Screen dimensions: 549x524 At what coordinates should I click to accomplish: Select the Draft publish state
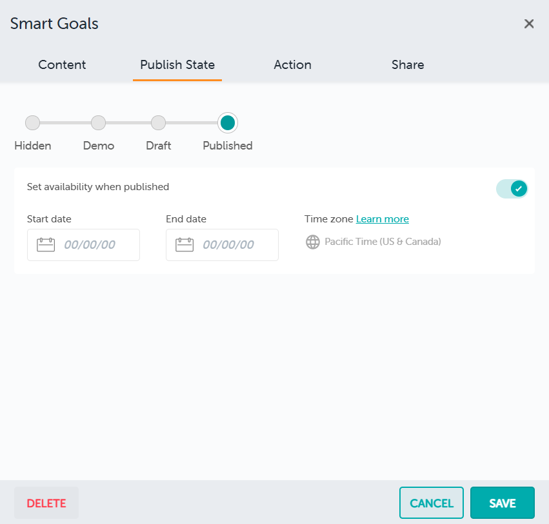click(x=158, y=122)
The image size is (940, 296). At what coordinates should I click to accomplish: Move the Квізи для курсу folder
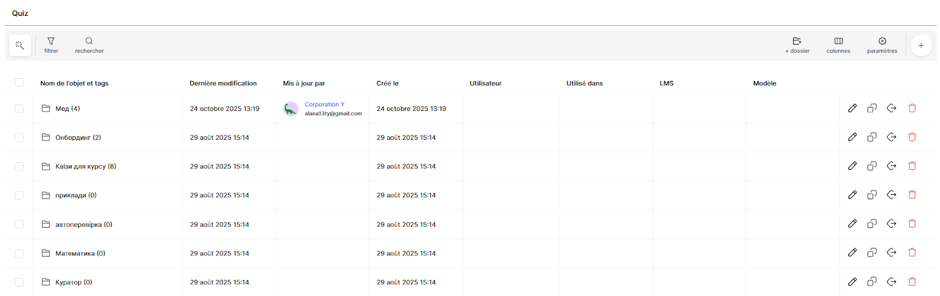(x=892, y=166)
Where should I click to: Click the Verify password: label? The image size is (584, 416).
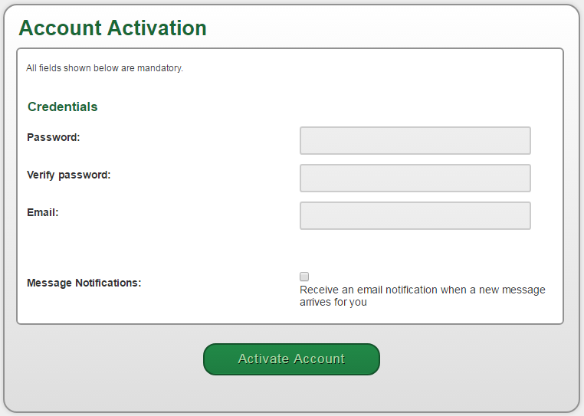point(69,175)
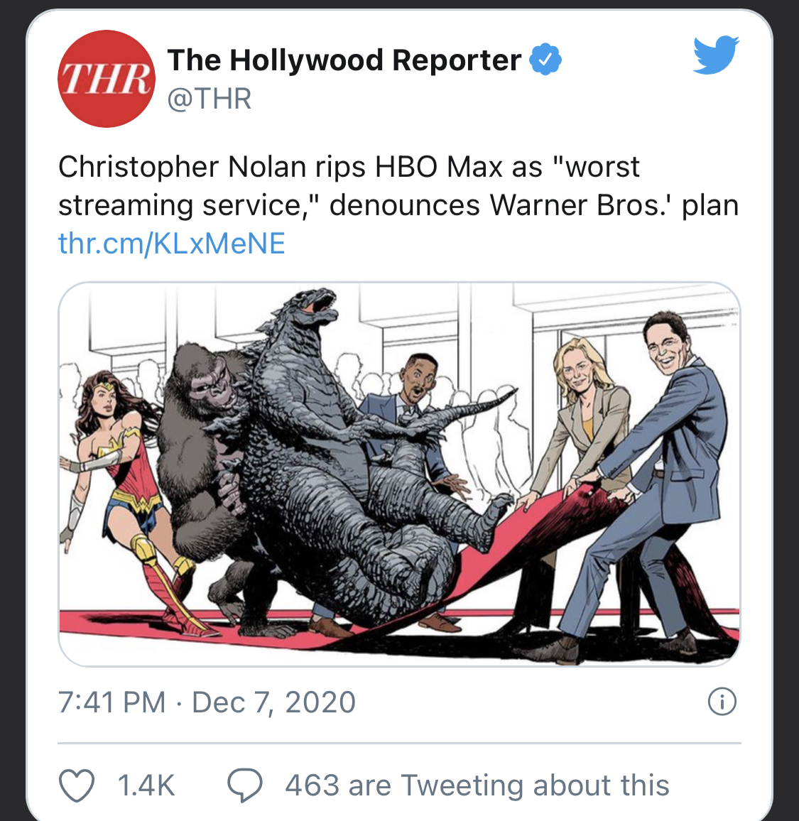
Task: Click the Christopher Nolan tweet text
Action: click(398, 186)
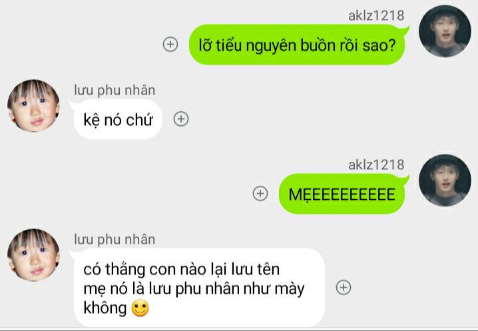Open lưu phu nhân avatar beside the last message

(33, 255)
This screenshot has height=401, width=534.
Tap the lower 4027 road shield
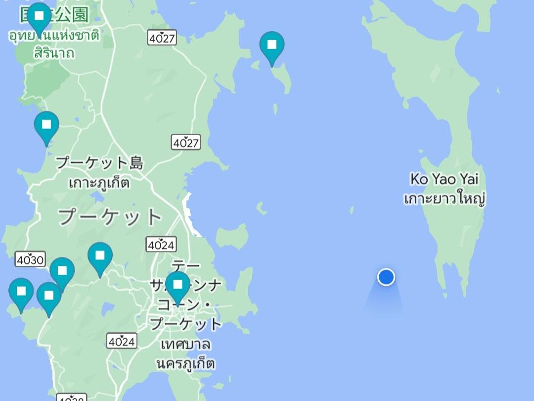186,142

- THE PROBLEM: The output should consist of every entry above, printed exactly, with the images removed.

- RESPONSE TO THE EXERCISE:
Screen dimensions: 549x524 At what coordinates should I click to accomplish: Select the Draft publish state
click(x=158, y=122)
The image size is (940, 296). At what coordinates should I click to accomplish: Move the Квізи для курсу folder
(x=892, y=166)
Where should I click to: Click the Verify password: label? The image size is (584, 416).
point(69,175)
Task: Click the Christopher Nolan tweet text
Action: click(398, 186)
Open lưu phu nhân avatar beside the last message

(33, 255)
This screenshot has height=401, width=534.
Tap the lower 4027 road shield
186,142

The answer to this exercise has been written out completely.